What High EQ Looks Like in Practice
A number on a test is only useful if it connects to real behavior. People who score high on emotional intelligence assessments tend to share a cluster of observable habits. They pause before reacting, especially in charged situations, which reduces impulsive decisions. They treat criticism as useful information rather than a personal attack. They offer genuine praise and follow through on commitments, both of which build trust over time.
Empathy is the trait most people associate with high EQ, but it’s more specific than just “being nice.” It means accurately understanding what someone else is feeling, even when you disagree with their perspective. High scorers also tend to apologize when a relationship is at stake, not because they think they’re wrong on the facts, but because they value the connection more than being right.

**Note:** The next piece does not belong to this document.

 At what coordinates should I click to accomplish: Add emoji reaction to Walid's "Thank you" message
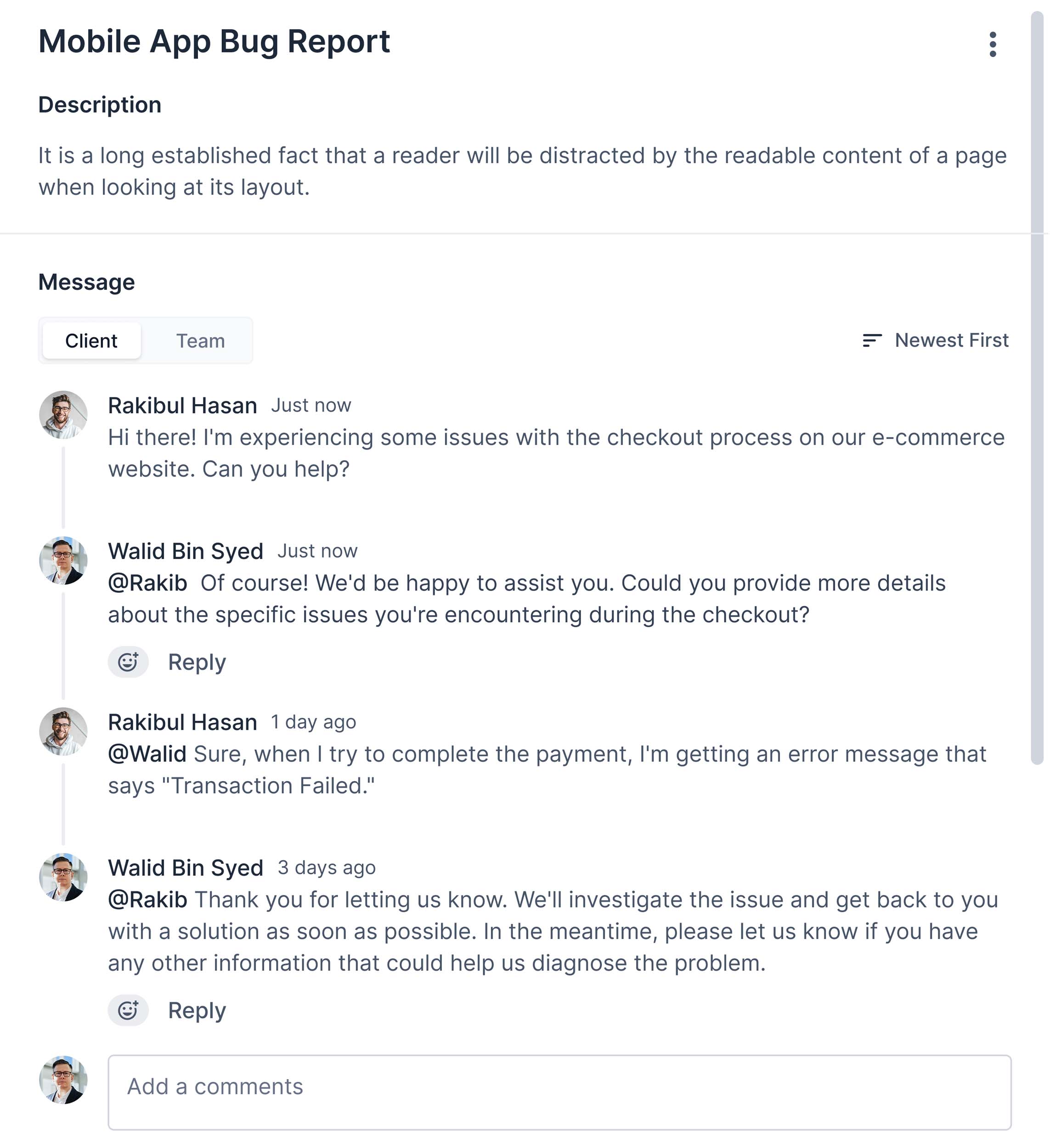pyautogui.click(x=128, y=1010)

They notice their own emotional patterns and use that awareness to manage how they respond to stress, conflict, and disappointment.
High EQ and Mental Health
Higher emotional intelligence scores are consistently linked to better mental health outcomes. A 2020 study published in Frontiers in Psychology found that college students with higher EQ experienced greater feelings of social belonging and lower rates of depression, anxiety, and stress. The mechanism isn’t complicated: people who can identify and manage their emotions are less likely to spiral when things go wrong, and they’re better at maintaining the social connections that buffer against isolation.

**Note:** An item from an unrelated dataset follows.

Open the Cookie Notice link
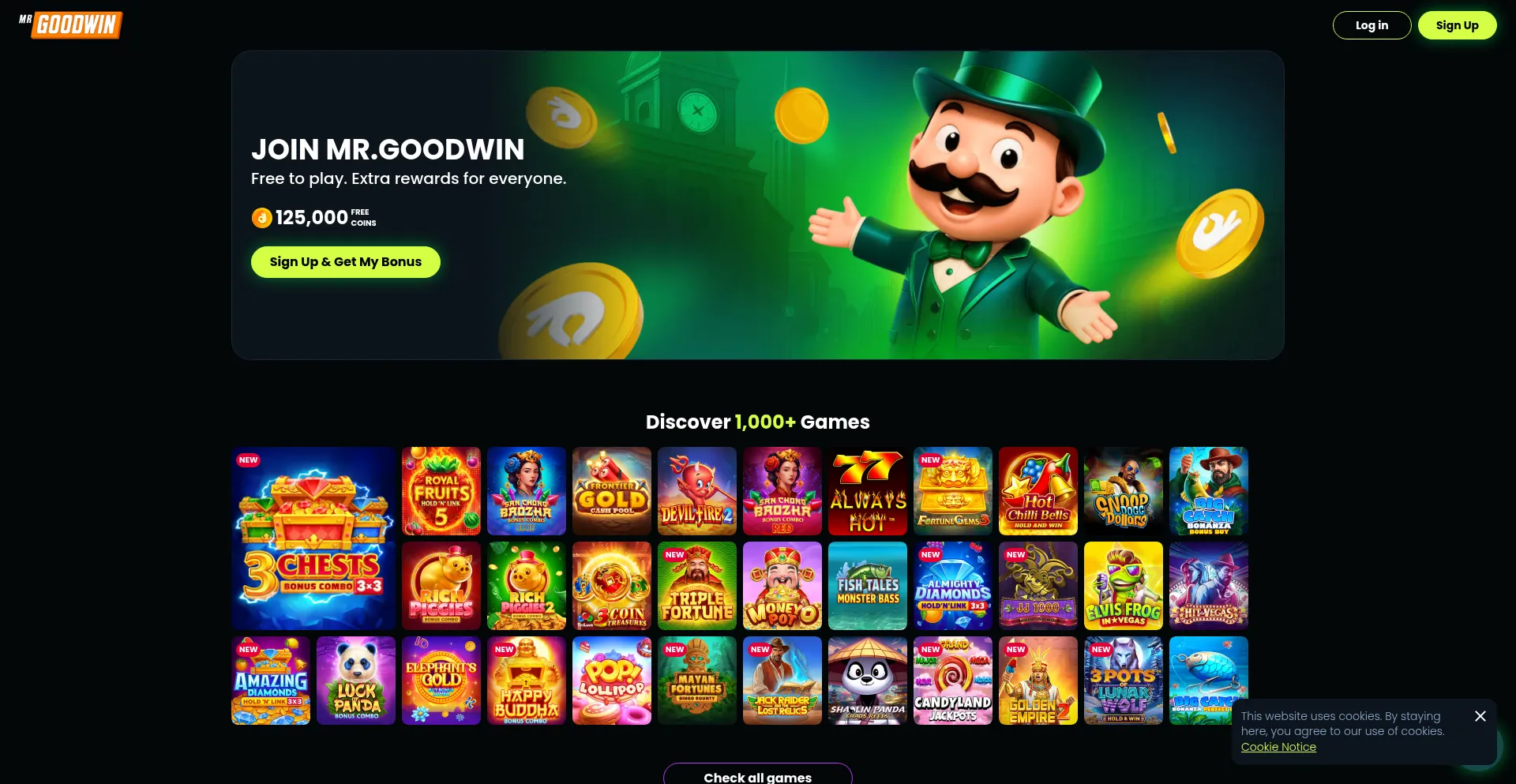The image size is (1516, 784). pos(1278,747)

The flip side is also telling. Students with lower EQ scores in the same study experienced higher levels of social rejection, and that rejection was the strongest predictor of overall mental health problems. Emotional intelligence appears to function as a protective factor, not by preventing difficult experiences, but by shaping how people process and recover from them.
EQ and IQ Are Separate Skills
One common question is whether being smart in the traditional sense means you’re also emotionally intelligent. The data suggests no. A study of medical interns found a weak negative correlation between EQ and IQ scores, meaning the two moved slightly in opposite directions. Someone with a high IQ was, if anything, marginally less likely to have a high EQ, though the relationship was modest. The takeaway is that cognitive intelligence and emotional intelligence are genuinely independent abilities. Excelling at one tells you almost nothing about the other.
The Downsides of Very High EQ
Scoring well above average on emotional intelligence isn’t purely advantageous. People who are highly attuned to others’ emotions can find themselves making compromised decisions. If you can feel the weight of your boss’s anxiety when they ask you to cut corners, you may be more tempted to comply even when you know it’s wrong. That emotional pull is real, and it can override your better judgment.
There’s also a manipulation risk that runs in both directions. People with high EQ can inadvertently pressure others by reading their emotional vulnerabilities and leaning into them. At the same time, individuals with narcissistic or manipulative tendencies can exploit highly empathetic people precisely because those people feel so much. Being able to sense what someone needs makes you a better friend, but it also makes you a bigger target for people who would take advantage of that sensitivity.
Finally, high emotional intelligence isn’t equally valued in every environment. In fields driven by data and analytics, your ability to read a room may be dismissed or overlooked entirely. This mismatch between what you bring and what your workplace rewards can lead to frustration, especially if you feel your contributions aren’t recognized. Knowing this in advance helps you choose environments where emotional skills are genuinely part of how success is measured.